Quote, word for word, the line containing "Task: Click the yellow user avatar icon" and all lines that follow it to the end of the records, with no pictures.

----- DATA PROVIDED

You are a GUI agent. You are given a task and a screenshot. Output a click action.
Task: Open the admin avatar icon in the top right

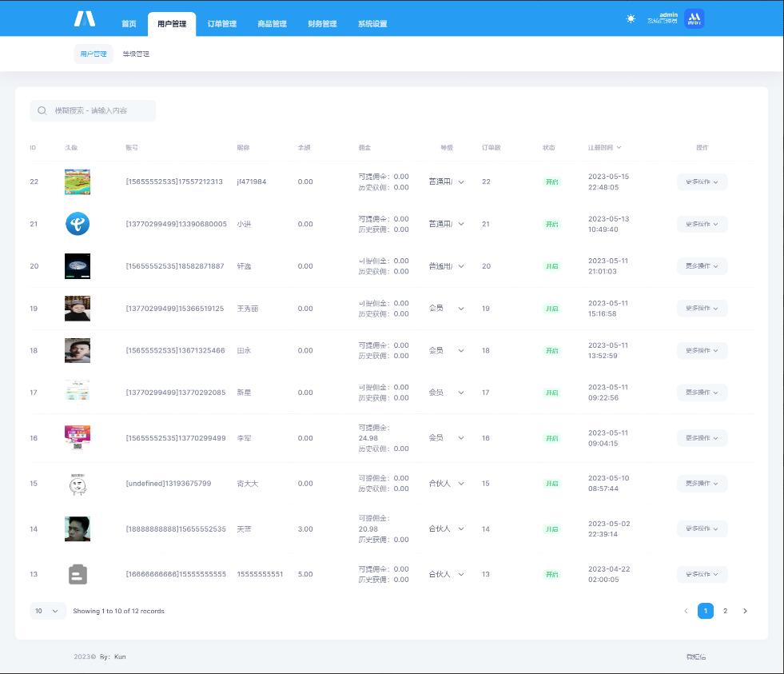click(x=694, y=18)
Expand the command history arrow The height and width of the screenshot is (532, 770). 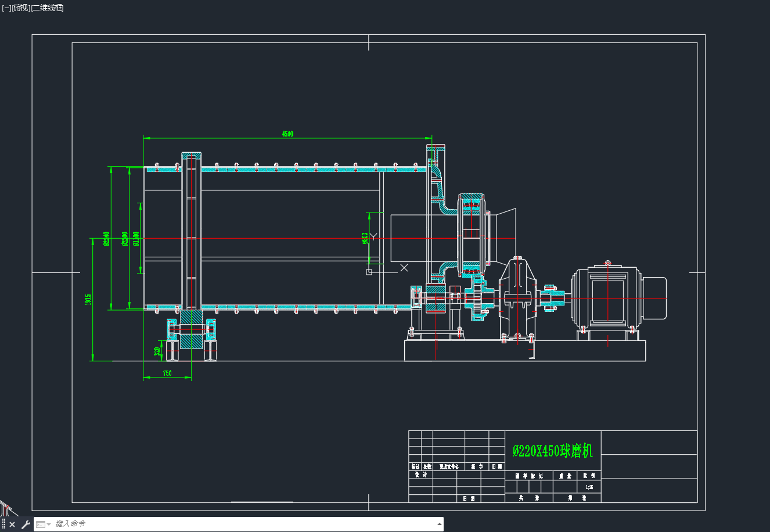tap(439, 524)
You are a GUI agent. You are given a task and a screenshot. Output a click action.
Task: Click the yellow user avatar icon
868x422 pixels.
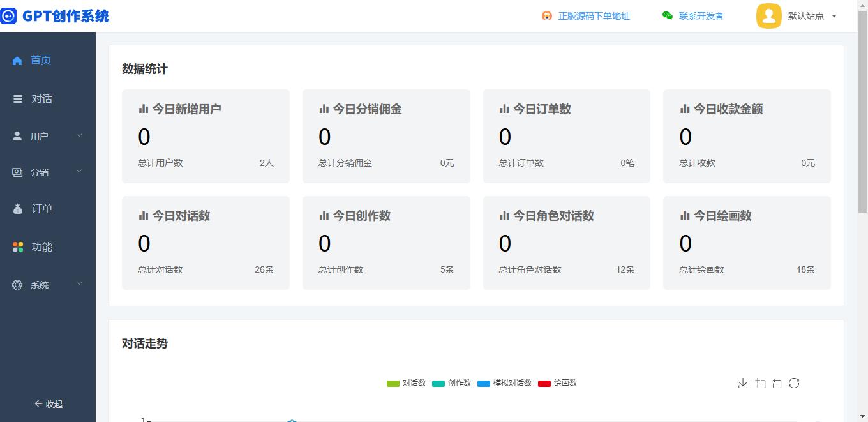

----------

_SOLVED PROBLEM_.
Task: Click the yellow user avatar icon
868x422 pixels.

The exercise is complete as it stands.